**Exercise objective**
The lines below starting at the line containing "Click the New button beside List Changed" and ending at the line containing "Select the Ellipse shape tool" are to be repeated exactly, with both ends kept and nothing else added.

Stored data entries:

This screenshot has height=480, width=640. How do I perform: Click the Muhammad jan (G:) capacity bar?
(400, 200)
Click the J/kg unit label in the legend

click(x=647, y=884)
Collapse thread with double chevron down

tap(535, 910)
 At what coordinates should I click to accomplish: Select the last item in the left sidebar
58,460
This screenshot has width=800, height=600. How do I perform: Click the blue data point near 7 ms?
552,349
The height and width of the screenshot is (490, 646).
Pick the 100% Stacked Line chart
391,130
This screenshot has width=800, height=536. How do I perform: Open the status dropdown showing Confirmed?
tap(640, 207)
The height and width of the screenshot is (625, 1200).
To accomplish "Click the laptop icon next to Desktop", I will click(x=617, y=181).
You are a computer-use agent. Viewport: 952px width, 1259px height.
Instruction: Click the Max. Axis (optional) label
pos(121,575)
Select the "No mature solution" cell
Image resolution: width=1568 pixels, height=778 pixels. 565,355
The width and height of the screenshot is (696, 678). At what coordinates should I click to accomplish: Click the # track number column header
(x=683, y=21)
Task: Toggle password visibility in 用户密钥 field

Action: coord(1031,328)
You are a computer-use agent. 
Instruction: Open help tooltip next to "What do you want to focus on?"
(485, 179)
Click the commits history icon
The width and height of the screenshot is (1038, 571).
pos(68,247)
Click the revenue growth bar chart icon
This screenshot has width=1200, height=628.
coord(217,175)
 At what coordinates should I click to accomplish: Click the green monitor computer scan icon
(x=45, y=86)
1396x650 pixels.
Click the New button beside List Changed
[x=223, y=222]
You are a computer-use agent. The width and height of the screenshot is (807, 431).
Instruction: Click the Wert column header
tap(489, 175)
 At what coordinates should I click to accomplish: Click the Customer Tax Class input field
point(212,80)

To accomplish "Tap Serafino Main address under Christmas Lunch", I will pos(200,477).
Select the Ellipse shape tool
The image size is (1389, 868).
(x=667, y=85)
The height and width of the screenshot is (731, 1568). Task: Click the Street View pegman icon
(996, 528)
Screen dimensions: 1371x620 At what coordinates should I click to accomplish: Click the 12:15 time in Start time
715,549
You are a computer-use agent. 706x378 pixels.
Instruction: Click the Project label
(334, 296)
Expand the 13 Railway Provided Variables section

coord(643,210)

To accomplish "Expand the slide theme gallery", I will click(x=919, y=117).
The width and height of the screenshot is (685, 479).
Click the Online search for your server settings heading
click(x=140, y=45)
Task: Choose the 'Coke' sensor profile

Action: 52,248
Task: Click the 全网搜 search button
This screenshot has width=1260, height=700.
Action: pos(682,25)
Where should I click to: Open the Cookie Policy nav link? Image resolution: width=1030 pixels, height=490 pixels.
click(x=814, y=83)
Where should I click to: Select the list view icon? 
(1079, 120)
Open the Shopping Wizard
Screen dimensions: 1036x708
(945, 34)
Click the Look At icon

**Response below**
Click the New button beside List Changed
[x=223, y=222]
You are a computer-use agent. The width and height of the screenshot is (807, 431).
Instruction: Click the Wert column header
tap(489, 175)
 At what coordinates should I click to accomplish: Click the Customer Tax Class input field
point(212,80)

To accomplish "Tap Serafino Main address under Christmas Lunch", I will pos(200,477).
Select the Ellipse shape tool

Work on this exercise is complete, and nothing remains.